Here is what you would find out if you read any introductory college textbook on climatology:
Climate is what we call the long term pattern of prevailing atmospheric conditions. Weather is what happens daily. Climate is the long term average of weather, locally and globally,over periods of decades centuries, millenia, and longer. Weather is about 66% predictable with present knowledge, models, and computers. Because it involves averages over long periods, climate is much more predictable than weather, better than 90%.
Various means can be used to find out what the average CO2 concentration of the atmosphere has been over the past hundreds, thousands, and even millions of years. Various other means can be used to find out what the average earth surface temperature was, what the average rainfall was, what the mean sea level was, and what the frequency and violence of tropical storms was.

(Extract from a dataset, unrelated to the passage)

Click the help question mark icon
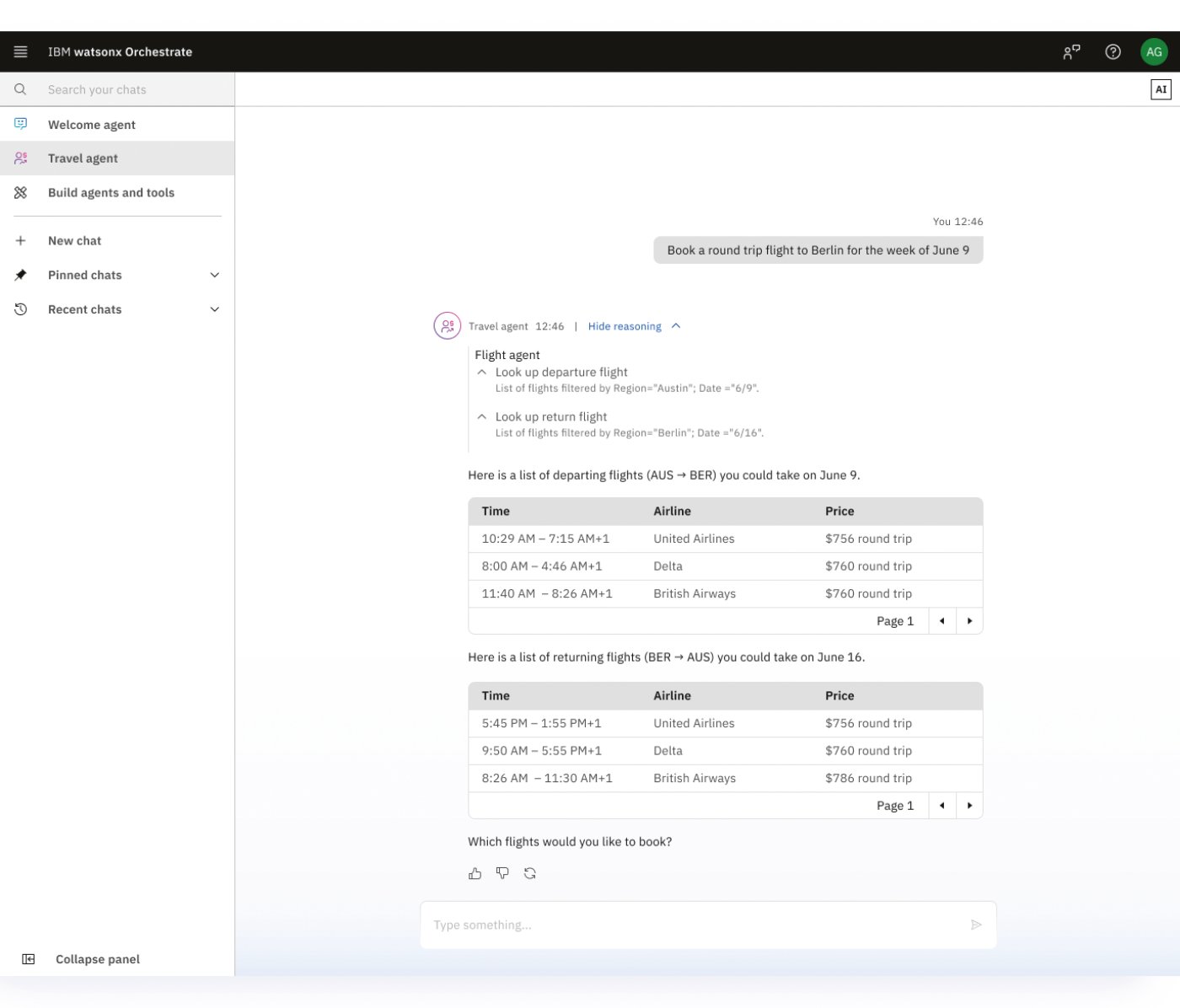The width and height of the screenshot is (1180, 1008). click(x=1113, y=52)
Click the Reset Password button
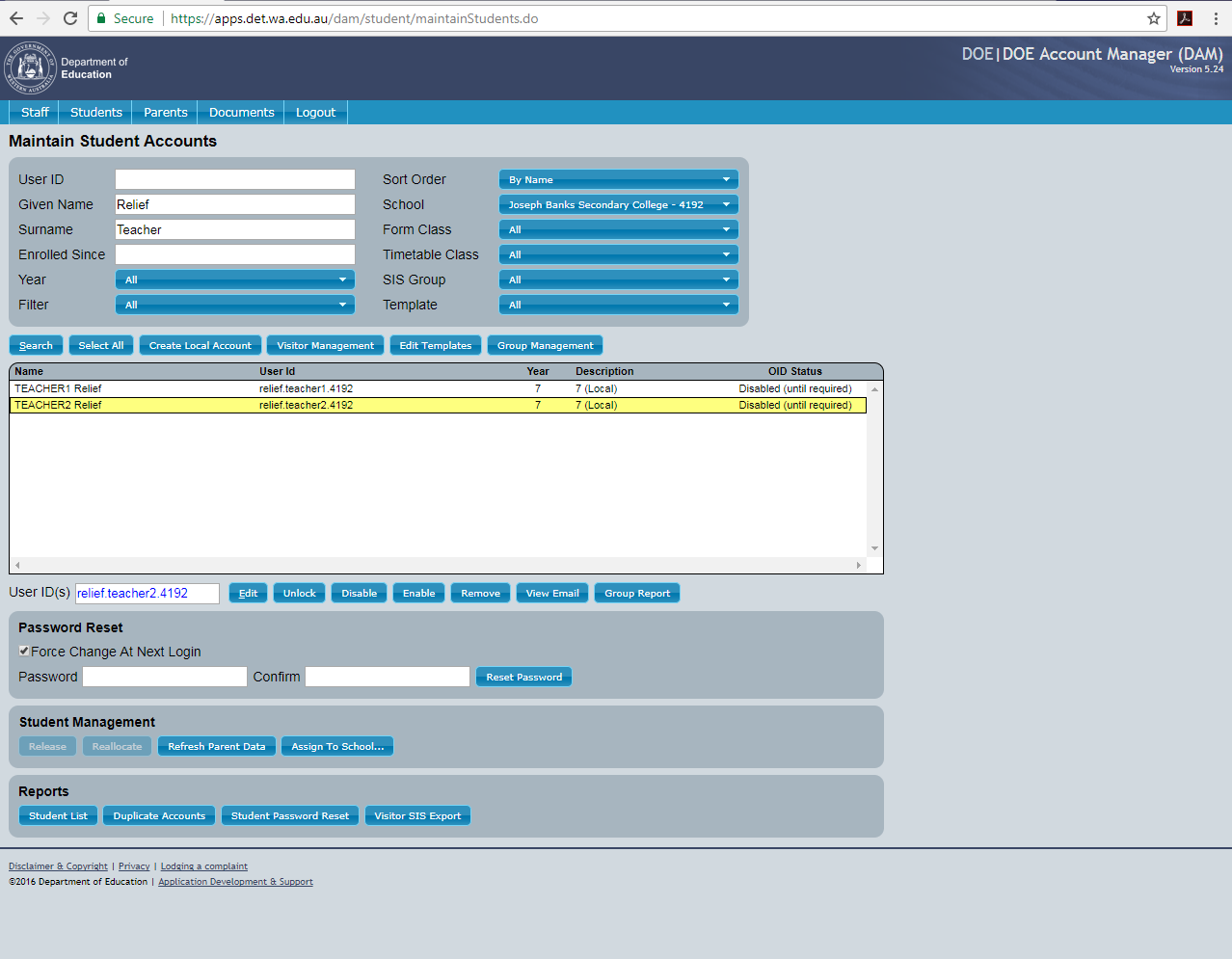The width and height of the screenshot is (1232, 959). (523, 677)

About 1900, it was noticed by climatologists that the average earth surface temperatures appeared to have been increasing since about 1750. By then, they knew that there were fluctuations in average temperatures over periods of decades, centuries, millenia, and longer periods. At that time, they did not know which variations were due to which causes, nor did they know all the possible causes for such variations. A Nobel Prize winning chemist, an expert in thermodynamics, by the name of Svante Arrhenius, proposed that substantial increases in atmospheric carbon dioxide concentrations had the potential to cause substantial increases in atmospheric temperatures.
As of now, climatologists know exactly what variations have occurred in average earth surface temperatures over long and short periods of time. They know precisely how much variation is due to each of the potential causes of solar output variation, earth orbital variation, earth axial rotation variation, atmospheric gas concentrations, and other effects. Each of the cycles has a name, usually in honor of some climatologist instrumental in figuring it out.
We now have figures and calculations that show, with greater than 90% certainty, the following:
1) average earth surface temperatures have risen about one degree centigrade since 1750 over prior long term averages;
2) the concentration of CO2 in the lower atmosphere has about doubled since 1750 over prior long term averages;
3) the CO2 change accounts for almost all the temperature change, and there is almost no variation left unaccounted for.
Given that the causal mechanism makes sense, and that the math is highly certain, the conclusion is beyond doubt - earth's climate is getting warmer due to increased CO2 in the air. It is also very highly likely that the increased CO2 concentration is almost entirely due to the combustion of fossil fuels.
Now, what are you going to do about it?